As the electron beam scans the photoconductive surface, the screen becomes charged. The rate of discharge in a certain region on the screen depends on the intensity of the visible light striking that region. A simplified cutaway view of a vidicon tube is shown in above figure .
The main advantage of the vidicon is its small physical size and mass. A vidicon is sensitive, but its response can be sluggish when the level of illumination is low. This causes images to persist for a short while, resulting in poor portrayal of fast-motion scenes.

Image Orthicon

Functional diagram of an image orthicon
Another type of camera tube, also quite sensitive but having a quicker response to image changes, is the image orthicon. It is constructed much like the vidicon, except that there is a target electrode behind the photocathode (above figure). When a single electron from the photocathode strikes the target electrode, multiple secondary electrons are emitted as a result. The image orthicon thus acts as a video signal amplifier, as well as a camera.
A fine beam of electrons, emitted from the electron gun, scans the target electrode. The secondary electrons cause some of this beam to be reflected back toward the electron gun. Areas of the target electrode with the most secondary electron emission produce the greatest return beam intensity, and regions with the least emission produce the lowest return beam intensity. The greatest return beam intensity corresponds to the brightest parts of the video image. The return beam is modulated as it scans the target electrode and is picked up by a receptor electrode.
One significant disadvantage of the image orthicon is that it produces considerable noise in addition to the signal output. But when a fast response is needed and the illumination ranges from dim to very bright, the image orthicon is the camera tube of choice.


A photomultiplier is a vacuum tube that generates a variable current depending on the intensity of the light that strikes it. It multiplies its own output, thereby obtaining high sensitivity. Photomultipliers can be used to measure light intensity at low levels.
The photomultiplier consists of a photocathode, which emits electrons in proportion to the intensity of the light striking it. These electrons are focused into a beam, and this beam strikes an electrode called a dynode. The dynode emits several secondary electrons for each electron that strikes it.
The resulting beam is collected by the anode. A photomultiplier can have several dynodes, resulting in high gain. The extent to which the sensitivity can be increased by cascading dynodes is limited by the amount of background electron emission or dark noise from the photocathode.
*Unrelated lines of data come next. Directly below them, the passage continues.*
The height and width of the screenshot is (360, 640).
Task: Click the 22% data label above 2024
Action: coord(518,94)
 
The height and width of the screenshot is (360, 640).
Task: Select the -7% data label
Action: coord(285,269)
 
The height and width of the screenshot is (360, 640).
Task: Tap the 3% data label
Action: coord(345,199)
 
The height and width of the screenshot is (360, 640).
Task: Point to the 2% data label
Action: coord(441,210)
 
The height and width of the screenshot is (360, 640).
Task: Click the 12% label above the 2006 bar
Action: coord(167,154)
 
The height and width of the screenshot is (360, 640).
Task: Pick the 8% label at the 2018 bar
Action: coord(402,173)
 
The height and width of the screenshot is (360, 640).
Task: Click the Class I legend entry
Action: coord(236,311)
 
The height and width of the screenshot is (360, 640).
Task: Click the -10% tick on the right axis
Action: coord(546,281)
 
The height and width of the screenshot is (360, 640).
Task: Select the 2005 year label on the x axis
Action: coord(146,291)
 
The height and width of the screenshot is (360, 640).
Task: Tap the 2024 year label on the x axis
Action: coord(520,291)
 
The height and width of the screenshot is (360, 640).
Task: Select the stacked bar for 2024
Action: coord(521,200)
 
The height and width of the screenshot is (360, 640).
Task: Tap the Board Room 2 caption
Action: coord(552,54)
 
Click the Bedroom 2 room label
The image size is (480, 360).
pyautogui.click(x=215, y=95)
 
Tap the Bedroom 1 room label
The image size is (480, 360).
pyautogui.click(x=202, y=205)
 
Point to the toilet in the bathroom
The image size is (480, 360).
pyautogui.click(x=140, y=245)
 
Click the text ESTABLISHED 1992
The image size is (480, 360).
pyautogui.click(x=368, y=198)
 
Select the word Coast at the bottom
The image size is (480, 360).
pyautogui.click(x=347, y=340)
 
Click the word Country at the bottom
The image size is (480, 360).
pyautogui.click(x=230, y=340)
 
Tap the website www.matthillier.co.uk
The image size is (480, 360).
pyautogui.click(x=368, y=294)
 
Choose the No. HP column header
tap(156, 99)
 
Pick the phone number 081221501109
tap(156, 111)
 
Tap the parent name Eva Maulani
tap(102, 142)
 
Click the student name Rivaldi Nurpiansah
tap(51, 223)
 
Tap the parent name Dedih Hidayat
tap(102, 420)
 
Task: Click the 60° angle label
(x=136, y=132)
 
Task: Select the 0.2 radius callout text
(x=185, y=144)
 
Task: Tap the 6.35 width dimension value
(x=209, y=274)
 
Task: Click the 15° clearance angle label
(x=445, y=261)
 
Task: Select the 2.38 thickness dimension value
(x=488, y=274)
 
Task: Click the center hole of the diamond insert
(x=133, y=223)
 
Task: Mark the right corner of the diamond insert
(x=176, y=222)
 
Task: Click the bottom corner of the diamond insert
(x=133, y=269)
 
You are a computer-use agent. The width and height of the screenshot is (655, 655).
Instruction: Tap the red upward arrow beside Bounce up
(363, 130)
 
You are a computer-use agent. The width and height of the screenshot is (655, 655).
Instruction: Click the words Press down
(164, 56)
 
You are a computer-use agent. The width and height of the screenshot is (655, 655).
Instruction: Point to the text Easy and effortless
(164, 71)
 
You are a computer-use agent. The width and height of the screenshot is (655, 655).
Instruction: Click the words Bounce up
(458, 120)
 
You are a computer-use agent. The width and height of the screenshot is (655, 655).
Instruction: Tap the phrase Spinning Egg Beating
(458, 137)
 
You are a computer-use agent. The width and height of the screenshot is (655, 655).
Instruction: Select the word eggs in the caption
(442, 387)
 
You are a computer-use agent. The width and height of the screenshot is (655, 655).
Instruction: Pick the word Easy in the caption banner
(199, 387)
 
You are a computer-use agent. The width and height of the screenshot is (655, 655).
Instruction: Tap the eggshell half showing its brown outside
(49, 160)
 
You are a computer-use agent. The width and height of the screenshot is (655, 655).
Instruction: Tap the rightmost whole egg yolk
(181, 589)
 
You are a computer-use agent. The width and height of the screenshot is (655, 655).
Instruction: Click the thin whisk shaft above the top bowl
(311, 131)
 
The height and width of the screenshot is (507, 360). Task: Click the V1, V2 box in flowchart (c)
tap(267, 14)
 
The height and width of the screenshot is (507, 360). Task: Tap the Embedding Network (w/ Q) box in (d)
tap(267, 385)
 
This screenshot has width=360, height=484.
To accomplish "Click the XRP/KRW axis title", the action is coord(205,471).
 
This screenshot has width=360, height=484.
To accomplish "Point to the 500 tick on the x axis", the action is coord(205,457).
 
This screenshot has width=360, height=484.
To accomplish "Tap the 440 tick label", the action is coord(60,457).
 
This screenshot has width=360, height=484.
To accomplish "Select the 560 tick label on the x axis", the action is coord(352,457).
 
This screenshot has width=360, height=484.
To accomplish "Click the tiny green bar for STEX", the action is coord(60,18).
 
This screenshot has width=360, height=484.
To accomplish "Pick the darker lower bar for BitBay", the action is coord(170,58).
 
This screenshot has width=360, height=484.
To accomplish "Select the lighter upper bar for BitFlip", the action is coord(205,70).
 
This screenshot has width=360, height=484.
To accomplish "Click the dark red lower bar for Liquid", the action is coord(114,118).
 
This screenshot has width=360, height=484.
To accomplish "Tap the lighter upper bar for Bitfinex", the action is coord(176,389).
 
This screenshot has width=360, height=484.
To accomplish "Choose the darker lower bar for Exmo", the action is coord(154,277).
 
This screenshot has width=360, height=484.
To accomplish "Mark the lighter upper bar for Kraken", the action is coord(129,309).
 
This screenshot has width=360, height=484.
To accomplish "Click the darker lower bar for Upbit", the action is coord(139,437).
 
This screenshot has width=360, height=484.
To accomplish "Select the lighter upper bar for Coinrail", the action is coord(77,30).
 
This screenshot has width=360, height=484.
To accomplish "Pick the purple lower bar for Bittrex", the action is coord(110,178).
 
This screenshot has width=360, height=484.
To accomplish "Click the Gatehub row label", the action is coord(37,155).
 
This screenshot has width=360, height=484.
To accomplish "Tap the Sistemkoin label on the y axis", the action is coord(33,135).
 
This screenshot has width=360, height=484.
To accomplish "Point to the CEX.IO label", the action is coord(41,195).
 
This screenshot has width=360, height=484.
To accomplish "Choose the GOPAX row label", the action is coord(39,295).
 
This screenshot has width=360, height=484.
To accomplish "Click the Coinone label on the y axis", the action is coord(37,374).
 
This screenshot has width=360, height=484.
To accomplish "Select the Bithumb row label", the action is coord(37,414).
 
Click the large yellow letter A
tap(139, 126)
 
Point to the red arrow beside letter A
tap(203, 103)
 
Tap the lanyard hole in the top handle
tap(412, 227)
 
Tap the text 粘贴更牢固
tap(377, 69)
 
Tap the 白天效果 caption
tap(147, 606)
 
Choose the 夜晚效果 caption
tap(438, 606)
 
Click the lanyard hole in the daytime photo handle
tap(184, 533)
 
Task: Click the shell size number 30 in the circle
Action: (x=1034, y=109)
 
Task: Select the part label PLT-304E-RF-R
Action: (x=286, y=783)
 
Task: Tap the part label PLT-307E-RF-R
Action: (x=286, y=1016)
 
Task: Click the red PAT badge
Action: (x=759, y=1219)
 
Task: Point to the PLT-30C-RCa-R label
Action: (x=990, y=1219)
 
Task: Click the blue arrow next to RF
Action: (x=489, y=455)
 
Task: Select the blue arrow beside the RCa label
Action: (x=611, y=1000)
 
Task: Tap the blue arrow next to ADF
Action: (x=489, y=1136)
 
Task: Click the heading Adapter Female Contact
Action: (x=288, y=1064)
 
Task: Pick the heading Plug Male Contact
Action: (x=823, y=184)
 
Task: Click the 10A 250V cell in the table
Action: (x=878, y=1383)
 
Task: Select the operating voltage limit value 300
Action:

A dissector, also known as an image dissector, is a form of photomultiplier in which the light is focused by a lens onto a translucent photocathode. This surface emits electrons in proportion to the light intensity. The electrons from the photocathode are directed to a barrier containing a small aperture. The vertical and horizontal deflection plates, supplied with synchronized scanning voltages, move the beam from the photocathode across the aperture. The electron stream passing through the aperture is modulated depending on the light and dark nature of the image.
The image resolution of the dissector tube depends on the size of the aperture. The smaller the aperture, the sharper the image, down to a certain limiting point. However, there is a limit to how small the aperture can be, while still allowing enough electrons to pass, and avoiding the generation of interference patterns. The image dissector tube produces very little dark noise, and this allows for excellent sensitivity.